━━━ Entries provided
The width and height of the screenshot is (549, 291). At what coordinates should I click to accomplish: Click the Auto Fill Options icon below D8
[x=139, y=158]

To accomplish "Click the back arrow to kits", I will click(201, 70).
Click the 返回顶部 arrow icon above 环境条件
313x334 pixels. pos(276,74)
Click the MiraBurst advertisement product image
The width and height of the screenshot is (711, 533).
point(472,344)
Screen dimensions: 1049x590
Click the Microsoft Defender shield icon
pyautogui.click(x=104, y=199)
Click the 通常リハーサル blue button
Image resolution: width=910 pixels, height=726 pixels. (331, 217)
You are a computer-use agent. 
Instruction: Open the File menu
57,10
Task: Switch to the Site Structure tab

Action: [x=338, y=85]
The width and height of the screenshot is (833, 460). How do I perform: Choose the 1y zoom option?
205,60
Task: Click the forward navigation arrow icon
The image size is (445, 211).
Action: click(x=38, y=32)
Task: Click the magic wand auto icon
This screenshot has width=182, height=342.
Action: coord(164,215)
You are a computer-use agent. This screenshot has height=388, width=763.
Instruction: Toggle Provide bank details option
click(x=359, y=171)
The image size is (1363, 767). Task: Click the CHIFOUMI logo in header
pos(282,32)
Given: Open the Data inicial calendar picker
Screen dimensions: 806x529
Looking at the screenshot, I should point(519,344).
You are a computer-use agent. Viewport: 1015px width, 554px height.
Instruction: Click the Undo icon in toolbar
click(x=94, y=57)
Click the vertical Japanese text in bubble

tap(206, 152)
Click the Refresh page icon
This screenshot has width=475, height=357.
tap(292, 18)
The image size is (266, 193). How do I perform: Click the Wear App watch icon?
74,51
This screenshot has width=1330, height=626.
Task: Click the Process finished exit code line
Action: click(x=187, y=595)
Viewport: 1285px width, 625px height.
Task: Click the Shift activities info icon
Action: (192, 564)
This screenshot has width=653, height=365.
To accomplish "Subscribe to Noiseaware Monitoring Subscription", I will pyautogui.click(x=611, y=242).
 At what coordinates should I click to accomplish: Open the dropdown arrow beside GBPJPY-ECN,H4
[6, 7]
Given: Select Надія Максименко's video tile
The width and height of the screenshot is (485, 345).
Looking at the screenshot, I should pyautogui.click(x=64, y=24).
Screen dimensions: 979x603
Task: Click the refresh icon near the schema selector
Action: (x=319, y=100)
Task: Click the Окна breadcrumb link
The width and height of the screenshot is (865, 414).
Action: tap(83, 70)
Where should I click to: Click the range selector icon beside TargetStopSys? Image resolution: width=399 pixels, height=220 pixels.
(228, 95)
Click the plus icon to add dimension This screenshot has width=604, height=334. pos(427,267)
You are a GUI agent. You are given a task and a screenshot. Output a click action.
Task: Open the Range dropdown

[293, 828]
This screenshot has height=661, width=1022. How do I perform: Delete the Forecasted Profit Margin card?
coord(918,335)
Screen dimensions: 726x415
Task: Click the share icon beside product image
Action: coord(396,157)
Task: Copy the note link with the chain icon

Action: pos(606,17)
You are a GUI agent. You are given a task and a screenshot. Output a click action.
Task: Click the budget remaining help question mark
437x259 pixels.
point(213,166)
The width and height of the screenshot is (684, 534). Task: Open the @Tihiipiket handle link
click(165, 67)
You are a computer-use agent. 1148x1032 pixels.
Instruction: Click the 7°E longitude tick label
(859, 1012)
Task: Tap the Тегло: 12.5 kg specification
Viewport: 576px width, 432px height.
━━━━━━
**Work task**
Return the records in full. Omit nothing.

**Answer**
The width and height of the screenshot is (549, 291). At what coordinates should I click to accomplish: Click the Auto Fill Options icon below D8
[x=139, y=158]

To accomplish "Click the back arrow to kits", I will click(201, 70).
Click the 返回顶部 arrow icon above 环境条件
313x334 pixels. pos(276,74)
Click the MiraBurst advertisement product image
The width and height of the screenshot is (711, 533).
point(472,344)
Screen dimensions: 1049x590
Click the Microsoft Defender shield icon
pyautogui.click(x=104, y=199)
Click the 通常リハーサル blue button
Image resolution: width=910 pixels, height=726 pixels. (331, 217)
You are a computer-use agent. 
Instruction: Open the File menu
57,10
Task: Switch to the Site Structure tab

Action: [x=338, y=85]
The width and height of the screenshot is (833, 460). How do I perform: Choose the 1y zoom option?
205,60
Task: Click the forward navigation arrow icon
The image size is (445, 211).
Action: click(x=38, y=32)
Task: Click the magic wand auto icon
This screenshot has width=182, height=342.
Action: coord(164,215)
You are a computer-use agent. This screenshot has height=388, width=763.
Instruction: Toggle Provide bank details option
click(x=359, y=171)
The image size is (1363, 767). Task: Click the CHIFOUMI logo in header
pos(282,32)
Given: Open the Data inicial calendar picker
Screen dimensions: 806x529
Looking at the screenshot, I should point(519,344).
You are a computer-use agent. Viewport: 1015px width, 554px height.
Instruction: Click the Undo icon in toolbar
click(x=94, y=57)
Click the vertical Japanese text in bubble

tap(206, 152)
Click the Refresh page icon
This screenshot has width=475, height=357.
tap(292, 18)
The image size is (266, 193). How do I perform: Click the Wear App watch icon?
74,51
This screenshot has width=1330, height=626.
Task: Click the Process finished exit code line
Action: click(x=187, y=595)
Viewport: 1285px width, 625px height.
Task: Click the Shift activities info icon
Action: (192, 564)
This screenshot has width=653, height=365.
To accomplish "Subscribe to Noiseaware Monitoring Subscription", I will pyautogui.click(x=611, y=242).
 At what coordinates should I click to accomplish: Open the dropdown arrow beside GBPJPY-ECN,H4
[6, 7]
Given: Select Надія Максименко's video tile
The width and height of the screenshot is (485, 345).
Looking at the screenshot, I should pyautogui.click(x=64, y=24).
Screen dimensions: 979x603
Task: Click the refresh icon near the schema selector
Action: (x=319, y=100)
Task: Click the Окна breadcrumb link
The width and height of the screenshot is (865, 414).
Action: tap(83, 70)
Where should I click to: Click the range selector icon beside TargetStopSys? Image resolution: width=399 pixels, height=220 pixels.
(228, 95)
Click the plus icon to add dimension This screenshot has width=604, height=334. pos(427,267)
You are a GUI agent. You are given a task and a screenshot. Output a click action.
Task: Open the Range dropdown

[293, 828]
This screenshot has height=661, width=1022. How do I perform: Delete the Forecasted Profit Margin card?
coord(918,335)
Screen dimensions: 726x415
Task: Click the share icon beside product image
Action: coord(396,157)
Task: Copy the note link with the chain icon

Action: pos(606,17)
You are a GUI agent. You are given a task and a screenshot. Output a click action.
Task: Click the budget remaining help question mark
437x259 pixels.
point(213,166)
The width and height of the screenshot is (684, 534). Task: Open the @Tihiipiket handle link
click(165, 67)
You are a computer-use agent. 1148x1032 pixels.
Instruction: Click the 7°E longitude tick label
(859, 1012)
Task: Tap the Тегло: 12.5 kg specification
Viewport: 576px width, 432px height.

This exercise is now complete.